**Problem statement:** Establish how many lines below contain the string "sidebar". Respond with that number alone.

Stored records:
- Opening Delimiter -

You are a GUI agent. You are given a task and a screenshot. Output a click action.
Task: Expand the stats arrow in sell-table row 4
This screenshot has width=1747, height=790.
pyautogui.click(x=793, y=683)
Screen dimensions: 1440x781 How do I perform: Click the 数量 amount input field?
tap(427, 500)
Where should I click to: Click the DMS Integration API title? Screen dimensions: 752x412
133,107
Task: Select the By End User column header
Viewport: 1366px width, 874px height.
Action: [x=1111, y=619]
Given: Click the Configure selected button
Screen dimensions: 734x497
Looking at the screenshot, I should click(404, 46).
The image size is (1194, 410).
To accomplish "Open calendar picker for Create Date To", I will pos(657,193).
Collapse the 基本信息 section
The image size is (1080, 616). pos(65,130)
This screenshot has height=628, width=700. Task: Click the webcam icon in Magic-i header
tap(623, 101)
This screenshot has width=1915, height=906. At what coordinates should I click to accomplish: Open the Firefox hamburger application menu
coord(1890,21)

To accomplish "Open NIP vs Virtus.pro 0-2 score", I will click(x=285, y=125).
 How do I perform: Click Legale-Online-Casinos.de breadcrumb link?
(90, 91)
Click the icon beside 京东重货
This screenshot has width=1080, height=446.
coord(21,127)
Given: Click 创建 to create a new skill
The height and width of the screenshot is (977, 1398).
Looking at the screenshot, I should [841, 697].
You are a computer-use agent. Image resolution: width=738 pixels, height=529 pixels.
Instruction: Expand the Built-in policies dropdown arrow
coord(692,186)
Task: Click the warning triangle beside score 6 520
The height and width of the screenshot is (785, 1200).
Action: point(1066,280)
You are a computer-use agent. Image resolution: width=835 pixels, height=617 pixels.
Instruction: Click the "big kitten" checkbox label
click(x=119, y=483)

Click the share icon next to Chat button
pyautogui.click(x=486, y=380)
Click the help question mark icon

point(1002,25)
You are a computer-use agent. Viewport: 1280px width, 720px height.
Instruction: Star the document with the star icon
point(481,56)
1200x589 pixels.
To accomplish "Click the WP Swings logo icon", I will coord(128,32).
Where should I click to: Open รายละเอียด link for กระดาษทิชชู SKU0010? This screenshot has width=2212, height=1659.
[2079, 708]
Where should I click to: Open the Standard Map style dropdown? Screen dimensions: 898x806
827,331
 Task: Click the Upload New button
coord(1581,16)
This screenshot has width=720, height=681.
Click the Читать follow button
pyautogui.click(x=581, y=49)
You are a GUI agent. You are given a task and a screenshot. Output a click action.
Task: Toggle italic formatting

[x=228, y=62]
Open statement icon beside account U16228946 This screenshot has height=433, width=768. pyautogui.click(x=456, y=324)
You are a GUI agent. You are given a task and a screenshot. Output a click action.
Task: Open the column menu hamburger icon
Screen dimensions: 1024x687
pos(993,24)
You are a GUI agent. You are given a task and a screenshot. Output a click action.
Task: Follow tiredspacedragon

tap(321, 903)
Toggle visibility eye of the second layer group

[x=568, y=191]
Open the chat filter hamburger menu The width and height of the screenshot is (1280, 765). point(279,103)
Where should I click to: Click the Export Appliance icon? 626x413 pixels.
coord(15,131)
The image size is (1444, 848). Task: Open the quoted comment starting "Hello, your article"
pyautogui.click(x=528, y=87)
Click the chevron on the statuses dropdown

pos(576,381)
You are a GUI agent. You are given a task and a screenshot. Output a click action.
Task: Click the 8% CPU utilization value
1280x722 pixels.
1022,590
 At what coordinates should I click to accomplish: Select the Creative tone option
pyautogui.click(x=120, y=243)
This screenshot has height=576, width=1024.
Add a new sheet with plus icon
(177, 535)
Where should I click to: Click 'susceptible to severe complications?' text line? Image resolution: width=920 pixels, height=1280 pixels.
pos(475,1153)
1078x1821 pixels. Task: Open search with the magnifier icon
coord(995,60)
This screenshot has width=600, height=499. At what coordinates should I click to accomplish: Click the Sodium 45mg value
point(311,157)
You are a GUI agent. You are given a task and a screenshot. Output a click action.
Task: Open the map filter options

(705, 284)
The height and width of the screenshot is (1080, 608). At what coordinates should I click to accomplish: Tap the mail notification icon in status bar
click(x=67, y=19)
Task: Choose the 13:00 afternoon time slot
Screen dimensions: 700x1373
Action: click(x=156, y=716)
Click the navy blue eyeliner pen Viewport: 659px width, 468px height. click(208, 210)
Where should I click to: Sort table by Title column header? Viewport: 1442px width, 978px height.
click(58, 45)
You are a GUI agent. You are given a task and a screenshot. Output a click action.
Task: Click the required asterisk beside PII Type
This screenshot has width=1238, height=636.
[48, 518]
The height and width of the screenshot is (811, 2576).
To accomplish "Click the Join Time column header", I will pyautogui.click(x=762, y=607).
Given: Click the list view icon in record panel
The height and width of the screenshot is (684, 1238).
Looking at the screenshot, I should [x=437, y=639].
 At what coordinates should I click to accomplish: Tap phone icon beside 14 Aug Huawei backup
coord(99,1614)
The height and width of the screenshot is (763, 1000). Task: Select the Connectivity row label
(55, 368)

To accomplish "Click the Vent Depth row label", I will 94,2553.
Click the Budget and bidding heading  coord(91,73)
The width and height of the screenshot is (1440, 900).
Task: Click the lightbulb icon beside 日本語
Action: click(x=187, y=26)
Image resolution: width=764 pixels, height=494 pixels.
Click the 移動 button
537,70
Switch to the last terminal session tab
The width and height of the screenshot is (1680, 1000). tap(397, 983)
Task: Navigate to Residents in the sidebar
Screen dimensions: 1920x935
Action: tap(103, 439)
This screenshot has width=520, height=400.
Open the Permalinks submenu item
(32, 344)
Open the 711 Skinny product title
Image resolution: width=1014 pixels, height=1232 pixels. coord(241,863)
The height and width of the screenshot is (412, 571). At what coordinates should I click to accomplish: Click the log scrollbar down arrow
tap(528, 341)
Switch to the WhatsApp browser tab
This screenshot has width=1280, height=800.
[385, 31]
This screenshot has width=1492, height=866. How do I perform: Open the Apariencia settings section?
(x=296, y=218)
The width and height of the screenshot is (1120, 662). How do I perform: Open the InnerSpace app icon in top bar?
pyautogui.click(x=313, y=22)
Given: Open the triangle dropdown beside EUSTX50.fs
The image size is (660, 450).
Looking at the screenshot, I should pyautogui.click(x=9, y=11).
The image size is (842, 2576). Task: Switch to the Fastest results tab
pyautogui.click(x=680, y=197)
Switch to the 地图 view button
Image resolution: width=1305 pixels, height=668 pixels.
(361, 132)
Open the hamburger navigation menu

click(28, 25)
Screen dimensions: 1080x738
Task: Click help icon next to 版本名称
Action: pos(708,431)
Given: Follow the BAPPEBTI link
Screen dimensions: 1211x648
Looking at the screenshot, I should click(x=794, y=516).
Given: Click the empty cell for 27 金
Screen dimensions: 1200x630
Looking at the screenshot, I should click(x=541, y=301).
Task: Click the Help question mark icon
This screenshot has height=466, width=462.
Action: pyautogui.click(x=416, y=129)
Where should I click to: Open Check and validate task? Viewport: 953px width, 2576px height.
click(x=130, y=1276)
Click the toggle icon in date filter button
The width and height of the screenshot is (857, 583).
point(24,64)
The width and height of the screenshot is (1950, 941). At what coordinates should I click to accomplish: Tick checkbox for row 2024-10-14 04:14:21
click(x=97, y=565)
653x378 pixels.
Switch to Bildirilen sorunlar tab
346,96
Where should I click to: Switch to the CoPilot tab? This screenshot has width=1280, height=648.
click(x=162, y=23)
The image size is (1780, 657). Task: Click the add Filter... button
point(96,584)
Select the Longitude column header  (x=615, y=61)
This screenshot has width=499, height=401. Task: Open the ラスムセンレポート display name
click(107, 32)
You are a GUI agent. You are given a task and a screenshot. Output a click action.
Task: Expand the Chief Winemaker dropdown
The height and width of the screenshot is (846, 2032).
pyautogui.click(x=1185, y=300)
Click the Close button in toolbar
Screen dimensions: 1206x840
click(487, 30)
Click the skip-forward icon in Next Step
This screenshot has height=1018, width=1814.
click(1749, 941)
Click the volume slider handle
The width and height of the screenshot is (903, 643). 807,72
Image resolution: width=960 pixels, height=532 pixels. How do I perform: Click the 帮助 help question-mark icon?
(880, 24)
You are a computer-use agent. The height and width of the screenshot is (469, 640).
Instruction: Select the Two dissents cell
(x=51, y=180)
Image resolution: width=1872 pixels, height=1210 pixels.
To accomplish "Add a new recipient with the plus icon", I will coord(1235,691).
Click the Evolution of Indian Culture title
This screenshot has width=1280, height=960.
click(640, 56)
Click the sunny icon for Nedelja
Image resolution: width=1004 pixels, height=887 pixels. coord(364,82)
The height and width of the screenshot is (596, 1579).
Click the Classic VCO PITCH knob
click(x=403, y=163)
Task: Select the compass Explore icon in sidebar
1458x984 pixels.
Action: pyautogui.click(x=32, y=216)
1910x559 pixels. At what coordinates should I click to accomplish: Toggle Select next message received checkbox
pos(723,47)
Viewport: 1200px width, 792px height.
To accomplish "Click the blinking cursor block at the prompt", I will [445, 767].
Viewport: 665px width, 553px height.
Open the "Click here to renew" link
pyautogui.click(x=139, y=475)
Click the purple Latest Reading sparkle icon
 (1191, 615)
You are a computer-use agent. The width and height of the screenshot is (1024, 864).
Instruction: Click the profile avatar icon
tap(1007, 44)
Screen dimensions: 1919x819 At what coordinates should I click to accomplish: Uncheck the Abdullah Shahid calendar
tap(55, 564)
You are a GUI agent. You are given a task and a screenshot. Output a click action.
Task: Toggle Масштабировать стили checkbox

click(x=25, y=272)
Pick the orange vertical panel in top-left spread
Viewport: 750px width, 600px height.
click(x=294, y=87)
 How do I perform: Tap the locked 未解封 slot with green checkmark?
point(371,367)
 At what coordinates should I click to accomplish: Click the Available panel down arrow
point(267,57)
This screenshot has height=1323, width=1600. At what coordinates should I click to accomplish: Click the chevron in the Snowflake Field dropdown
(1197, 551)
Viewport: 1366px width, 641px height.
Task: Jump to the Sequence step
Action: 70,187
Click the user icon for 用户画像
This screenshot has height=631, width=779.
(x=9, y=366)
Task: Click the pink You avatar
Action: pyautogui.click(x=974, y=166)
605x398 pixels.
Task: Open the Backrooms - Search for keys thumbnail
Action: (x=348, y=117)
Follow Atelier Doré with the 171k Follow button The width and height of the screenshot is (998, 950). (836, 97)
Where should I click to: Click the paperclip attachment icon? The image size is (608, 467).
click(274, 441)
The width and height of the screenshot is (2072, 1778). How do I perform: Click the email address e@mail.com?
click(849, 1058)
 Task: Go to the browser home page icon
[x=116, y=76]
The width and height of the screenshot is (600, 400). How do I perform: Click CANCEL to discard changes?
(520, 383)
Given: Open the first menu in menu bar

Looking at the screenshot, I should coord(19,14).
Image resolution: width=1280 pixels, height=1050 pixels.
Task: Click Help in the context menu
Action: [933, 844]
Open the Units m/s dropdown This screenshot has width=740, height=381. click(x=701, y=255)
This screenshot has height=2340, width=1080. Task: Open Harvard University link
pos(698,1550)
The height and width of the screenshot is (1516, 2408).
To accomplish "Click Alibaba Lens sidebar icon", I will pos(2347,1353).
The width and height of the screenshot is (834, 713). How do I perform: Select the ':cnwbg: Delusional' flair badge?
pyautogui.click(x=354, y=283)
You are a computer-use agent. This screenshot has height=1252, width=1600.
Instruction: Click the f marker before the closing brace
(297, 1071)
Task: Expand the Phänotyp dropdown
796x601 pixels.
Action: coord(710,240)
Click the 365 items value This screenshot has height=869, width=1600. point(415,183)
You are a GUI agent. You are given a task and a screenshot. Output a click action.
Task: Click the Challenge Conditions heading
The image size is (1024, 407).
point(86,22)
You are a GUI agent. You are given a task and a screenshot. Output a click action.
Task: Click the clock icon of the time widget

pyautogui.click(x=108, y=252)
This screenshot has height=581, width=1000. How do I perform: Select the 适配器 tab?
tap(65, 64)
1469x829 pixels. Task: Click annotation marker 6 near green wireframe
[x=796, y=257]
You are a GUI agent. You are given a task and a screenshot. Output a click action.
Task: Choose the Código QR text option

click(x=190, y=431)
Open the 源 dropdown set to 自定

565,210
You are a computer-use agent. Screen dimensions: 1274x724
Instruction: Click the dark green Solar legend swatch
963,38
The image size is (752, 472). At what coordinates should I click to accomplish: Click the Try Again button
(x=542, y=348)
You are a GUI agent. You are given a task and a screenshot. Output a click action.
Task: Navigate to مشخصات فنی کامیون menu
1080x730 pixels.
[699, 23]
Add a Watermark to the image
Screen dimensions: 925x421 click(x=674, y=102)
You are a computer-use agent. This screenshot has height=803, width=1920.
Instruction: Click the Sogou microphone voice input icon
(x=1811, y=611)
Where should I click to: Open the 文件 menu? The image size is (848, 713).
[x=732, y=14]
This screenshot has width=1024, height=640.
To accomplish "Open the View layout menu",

- Closing Delimiter -

**Task result:** 3